El sacerdote sorprendido la cerró. "Nunca le he dicho esto a nadie -le contó el
hombre- pero toda mi vida la he pasado sin saber como orar. Cuando he estado en
la iglesia he escuchado siempre al respecto de la oración, que se debe orar y
los beneficios que trae, pero siempre esto de las oraciones me entró por un oído
y me salió por el otro pues no tenía idea de cómo hacerlo. Entonces hace mucho
tiempo abandoné por completo la oración."
"Esto ha sido así en mí hasta hace unos cuatro años -continuó-
cuando conversando con mi mejor amigo me dijo: José, esto de la oración es
simplemente tener una conversación con Jesús. Así es como te sugiero que lo
hagas: te sientas en una silla y colocas otra silla vacía enfrente tuyo, luego
con fe miras a Jesús sentado delante de ti.
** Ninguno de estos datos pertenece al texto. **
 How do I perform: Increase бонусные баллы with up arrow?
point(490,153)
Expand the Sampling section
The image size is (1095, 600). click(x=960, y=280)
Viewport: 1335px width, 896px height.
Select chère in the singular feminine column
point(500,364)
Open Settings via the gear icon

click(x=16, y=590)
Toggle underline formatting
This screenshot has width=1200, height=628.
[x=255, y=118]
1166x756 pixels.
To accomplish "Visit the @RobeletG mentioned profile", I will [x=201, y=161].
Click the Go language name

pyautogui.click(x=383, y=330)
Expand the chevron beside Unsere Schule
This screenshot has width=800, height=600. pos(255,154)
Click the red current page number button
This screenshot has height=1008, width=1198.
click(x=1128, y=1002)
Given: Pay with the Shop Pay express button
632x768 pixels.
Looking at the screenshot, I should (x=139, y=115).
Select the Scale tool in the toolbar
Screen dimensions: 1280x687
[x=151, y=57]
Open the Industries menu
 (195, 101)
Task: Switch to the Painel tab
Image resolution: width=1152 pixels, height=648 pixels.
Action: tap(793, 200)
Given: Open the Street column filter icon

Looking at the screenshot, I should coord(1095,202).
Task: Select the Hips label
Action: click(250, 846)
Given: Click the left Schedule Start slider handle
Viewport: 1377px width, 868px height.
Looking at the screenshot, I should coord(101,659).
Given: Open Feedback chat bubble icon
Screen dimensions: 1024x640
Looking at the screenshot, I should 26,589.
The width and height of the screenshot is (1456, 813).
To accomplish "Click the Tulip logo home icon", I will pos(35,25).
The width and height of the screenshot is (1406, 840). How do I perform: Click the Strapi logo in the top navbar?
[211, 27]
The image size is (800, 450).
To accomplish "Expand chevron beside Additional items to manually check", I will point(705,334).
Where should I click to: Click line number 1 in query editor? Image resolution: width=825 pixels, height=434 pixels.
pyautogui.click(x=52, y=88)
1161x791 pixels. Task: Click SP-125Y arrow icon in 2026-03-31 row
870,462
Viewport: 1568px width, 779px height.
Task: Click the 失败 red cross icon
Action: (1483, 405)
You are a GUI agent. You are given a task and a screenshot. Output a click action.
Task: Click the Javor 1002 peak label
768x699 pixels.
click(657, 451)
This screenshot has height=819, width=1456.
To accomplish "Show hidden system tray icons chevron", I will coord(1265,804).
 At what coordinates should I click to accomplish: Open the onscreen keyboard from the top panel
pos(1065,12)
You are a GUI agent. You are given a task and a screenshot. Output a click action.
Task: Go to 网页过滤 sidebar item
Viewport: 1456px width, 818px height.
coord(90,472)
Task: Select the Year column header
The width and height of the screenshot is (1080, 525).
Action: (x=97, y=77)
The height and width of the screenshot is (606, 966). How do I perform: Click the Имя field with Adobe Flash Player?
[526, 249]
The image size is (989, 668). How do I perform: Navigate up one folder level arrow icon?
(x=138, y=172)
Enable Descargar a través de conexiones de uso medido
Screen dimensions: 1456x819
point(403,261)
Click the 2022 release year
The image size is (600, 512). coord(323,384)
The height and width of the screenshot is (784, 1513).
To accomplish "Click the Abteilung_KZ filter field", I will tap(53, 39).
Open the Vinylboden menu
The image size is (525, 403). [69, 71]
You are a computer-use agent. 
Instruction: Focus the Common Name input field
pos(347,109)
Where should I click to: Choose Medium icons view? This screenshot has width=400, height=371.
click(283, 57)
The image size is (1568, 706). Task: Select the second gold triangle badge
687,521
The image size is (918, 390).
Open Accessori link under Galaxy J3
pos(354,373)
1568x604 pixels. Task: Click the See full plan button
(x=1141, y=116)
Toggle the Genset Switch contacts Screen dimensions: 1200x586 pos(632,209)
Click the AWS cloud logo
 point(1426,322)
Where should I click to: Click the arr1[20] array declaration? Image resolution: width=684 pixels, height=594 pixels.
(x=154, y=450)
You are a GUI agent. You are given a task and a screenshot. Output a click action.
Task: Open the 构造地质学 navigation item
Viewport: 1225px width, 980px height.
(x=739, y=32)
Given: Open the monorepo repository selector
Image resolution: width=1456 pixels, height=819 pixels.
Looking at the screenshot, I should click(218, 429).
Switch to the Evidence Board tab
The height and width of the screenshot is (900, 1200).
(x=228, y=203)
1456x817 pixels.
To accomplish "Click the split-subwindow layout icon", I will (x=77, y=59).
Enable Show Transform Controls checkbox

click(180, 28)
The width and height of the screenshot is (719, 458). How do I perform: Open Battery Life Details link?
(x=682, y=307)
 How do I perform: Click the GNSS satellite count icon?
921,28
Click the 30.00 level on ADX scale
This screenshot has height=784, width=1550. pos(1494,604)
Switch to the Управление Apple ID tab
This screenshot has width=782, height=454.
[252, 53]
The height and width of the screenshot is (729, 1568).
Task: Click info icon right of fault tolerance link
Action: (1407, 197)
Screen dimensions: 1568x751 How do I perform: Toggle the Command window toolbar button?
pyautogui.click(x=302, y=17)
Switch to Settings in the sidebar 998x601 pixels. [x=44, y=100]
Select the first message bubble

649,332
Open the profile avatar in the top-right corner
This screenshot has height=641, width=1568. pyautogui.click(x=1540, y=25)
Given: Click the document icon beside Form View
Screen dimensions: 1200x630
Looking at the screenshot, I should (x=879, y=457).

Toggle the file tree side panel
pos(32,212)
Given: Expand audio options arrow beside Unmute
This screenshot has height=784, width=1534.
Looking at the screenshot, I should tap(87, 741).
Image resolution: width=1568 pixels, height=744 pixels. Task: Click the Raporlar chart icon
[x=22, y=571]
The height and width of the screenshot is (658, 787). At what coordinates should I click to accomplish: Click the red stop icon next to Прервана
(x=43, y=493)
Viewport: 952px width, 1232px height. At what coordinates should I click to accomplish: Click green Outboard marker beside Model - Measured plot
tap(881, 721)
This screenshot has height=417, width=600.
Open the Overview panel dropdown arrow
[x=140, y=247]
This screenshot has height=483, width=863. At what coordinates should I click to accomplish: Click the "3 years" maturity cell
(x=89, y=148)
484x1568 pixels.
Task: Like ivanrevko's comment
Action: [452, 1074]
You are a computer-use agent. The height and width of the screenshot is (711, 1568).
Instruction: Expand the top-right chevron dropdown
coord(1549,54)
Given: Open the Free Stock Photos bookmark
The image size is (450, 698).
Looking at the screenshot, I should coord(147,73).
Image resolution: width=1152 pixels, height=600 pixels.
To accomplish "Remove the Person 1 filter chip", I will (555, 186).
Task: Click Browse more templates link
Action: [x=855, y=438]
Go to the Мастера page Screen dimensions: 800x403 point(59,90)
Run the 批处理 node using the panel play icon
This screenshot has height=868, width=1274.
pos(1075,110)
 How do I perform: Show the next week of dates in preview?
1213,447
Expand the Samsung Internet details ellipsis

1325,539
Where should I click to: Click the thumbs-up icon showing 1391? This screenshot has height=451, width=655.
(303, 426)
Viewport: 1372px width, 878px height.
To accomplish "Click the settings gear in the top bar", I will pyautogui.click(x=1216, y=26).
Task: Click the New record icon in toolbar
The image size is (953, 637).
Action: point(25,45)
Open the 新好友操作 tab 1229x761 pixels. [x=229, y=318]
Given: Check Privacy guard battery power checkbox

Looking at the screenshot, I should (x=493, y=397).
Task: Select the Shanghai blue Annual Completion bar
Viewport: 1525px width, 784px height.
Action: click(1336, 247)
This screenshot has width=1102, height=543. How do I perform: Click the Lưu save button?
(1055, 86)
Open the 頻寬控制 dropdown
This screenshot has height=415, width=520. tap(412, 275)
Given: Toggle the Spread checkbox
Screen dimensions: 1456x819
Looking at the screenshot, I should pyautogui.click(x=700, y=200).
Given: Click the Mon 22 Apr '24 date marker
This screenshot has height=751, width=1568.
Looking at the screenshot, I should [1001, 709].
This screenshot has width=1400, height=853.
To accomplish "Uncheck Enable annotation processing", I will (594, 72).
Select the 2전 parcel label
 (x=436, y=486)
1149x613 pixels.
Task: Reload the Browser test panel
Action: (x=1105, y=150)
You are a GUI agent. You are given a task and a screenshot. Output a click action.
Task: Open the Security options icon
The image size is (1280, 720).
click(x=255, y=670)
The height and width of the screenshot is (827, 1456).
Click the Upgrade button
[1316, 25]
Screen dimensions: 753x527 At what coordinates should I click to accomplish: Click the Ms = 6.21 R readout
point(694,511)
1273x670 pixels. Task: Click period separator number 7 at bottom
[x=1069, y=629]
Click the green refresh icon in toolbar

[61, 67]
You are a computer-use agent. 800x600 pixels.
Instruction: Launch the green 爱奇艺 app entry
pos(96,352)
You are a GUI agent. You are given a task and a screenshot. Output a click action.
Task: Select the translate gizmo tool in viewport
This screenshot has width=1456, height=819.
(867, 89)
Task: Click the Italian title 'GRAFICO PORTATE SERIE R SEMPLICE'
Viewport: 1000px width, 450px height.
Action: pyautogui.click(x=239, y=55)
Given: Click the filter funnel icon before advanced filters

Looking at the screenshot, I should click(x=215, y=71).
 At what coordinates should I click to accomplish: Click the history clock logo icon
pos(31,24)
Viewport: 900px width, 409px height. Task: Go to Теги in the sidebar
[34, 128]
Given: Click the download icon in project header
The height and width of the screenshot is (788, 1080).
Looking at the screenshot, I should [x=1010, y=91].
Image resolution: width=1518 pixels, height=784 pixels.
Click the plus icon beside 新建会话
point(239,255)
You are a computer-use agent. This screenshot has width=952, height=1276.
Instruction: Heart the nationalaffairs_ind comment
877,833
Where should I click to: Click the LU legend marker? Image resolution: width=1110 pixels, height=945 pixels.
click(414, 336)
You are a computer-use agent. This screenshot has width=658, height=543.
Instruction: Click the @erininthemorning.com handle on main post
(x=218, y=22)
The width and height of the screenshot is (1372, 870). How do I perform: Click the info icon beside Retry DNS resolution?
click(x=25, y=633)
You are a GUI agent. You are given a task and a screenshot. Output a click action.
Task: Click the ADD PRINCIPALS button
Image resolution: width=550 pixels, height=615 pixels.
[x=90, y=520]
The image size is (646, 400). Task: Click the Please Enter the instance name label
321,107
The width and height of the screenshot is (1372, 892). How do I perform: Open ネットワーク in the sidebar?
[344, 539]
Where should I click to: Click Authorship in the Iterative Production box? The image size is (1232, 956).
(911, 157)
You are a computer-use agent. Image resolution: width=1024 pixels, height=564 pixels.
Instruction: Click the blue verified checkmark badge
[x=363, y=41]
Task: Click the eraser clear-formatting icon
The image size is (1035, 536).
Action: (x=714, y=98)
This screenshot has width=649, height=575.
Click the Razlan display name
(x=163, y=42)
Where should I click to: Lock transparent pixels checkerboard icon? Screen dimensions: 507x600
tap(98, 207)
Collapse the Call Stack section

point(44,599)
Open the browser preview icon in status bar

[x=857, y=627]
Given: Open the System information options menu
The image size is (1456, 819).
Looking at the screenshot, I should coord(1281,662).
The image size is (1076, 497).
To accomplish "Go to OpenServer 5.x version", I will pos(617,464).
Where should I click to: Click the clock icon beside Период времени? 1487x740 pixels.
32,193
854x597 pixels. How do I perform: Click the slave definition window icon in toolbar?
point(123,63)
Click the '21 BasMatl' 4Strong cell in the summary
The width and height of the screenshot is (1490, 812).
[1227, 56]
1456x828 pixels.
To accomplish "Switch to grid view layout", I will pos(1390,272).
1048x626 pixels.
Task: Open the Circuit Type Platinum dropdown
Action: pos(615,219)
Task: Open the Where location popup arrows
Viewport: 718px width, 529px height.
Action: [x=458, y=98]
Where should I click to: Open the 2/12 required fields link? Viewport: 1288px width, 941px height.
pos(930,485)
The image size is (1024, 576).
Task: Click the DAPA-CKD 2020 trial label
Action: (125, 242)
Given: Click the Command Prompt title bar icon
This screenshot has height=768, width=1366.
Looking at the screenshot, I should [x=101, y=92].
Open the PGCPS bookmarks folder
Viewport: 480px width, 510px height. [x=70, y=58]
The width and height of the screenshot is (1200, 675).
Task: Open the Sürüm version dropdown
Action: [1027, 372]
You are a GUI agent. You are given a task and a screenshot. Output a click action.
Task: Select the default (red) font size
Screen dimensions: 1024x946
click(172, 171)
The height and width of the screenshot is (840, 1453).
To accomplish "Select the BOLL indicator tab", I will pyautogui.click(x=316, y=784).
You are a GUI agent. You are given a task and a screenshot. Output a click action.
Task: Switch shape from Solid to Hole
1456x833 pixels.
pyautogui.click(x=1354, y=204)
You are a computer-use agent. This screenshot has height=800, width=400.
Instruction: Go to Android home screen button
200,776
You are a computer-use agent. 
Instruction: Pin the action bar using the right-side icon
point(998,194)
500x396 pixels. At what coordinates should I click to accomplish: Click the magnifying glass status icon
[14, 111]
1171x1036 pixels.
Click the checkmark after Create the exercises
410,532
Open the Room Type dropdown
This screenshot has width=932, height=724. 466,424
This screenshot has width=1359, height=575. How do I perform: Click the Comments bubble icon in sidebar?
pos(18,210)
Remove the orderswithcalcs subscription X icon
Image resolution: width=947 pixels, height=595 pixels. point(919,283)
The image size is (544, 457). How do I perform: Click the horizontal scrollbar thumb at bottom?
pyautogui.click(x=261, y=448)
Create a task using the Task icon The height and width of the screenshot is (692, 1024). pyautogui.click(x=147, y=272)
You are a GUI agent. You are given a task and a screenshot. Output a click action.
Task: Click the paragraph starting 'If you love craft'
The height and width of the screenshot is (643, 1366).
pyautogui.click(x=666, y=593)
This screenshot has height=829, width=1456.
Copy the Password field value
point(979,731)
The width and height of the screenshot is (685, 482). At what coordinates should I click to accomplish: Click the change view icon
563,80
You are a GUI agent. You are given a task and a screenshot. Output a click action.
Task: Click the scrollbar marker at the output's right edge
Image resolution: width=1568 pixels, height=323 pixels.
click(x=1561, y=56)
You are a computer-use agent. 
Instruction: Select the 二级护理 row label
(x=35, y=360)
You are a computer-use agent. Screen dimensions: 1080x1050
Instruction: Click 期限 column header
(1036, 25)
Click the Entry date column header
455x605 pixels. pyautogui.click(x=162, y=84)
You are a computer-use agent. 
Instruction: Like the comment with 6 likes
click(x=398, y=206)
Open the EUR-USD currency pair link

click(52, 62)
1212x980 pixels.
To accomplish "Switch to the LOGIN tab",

No es algo alocado el hacerlo pues
él nos dijo: "Yo estaré siempre con vosotros". Por lo tanto, le hablas y lo
escuchas, de la misma manera como lo estás haciendo conmigo ahora".
"Es así que lo hice una vez y me gustó tanto que lo he seguido
haciendo unas dos horas diarias desde entonces". Siempre tengo mucho cuidado que
no me vaya a ver mi hija.... pues me internaría de inmediato en el manicomio."
El sacerdote sintió una gran emoción al escuchar esto y le dijo a
José que era muy bueno lo que había estado haciendo, y que no cesara de hacerlo.
Luego hizo una oración con el, le extendió una bendición y se
volvió a su parroquia.
Dos días después, la hija de José llamo al sacerdote para decirle
que su padre había fallecido. El sacerdote le pregunto: "¿Falleció en paz?"
"Si, cuando salí de la casa a eso de las dos de la tarde me llamo y
fui a verlo a su cama, me dijo lo mucho que me quería y me dio un beso." "Cuando
regrese de hacer compras una hora mas tarde ya lo encontré muerto."
"Pero hay algo extraño al respecto de su muerte, pues aparentemente
justo antes de morir se acercó a la silla que estaba al lado de su cama y
recostó su cabeza en ella, pues así lo encontré. Qué cree usted que pueda
significar esto?"
El sacerdote se secó las lagrimas de emoción y le respondió: "Ojala
que todos nos pudiésemos ir de esa manera..."
Que tengas un día feliz... lleno de bendiciones!!!!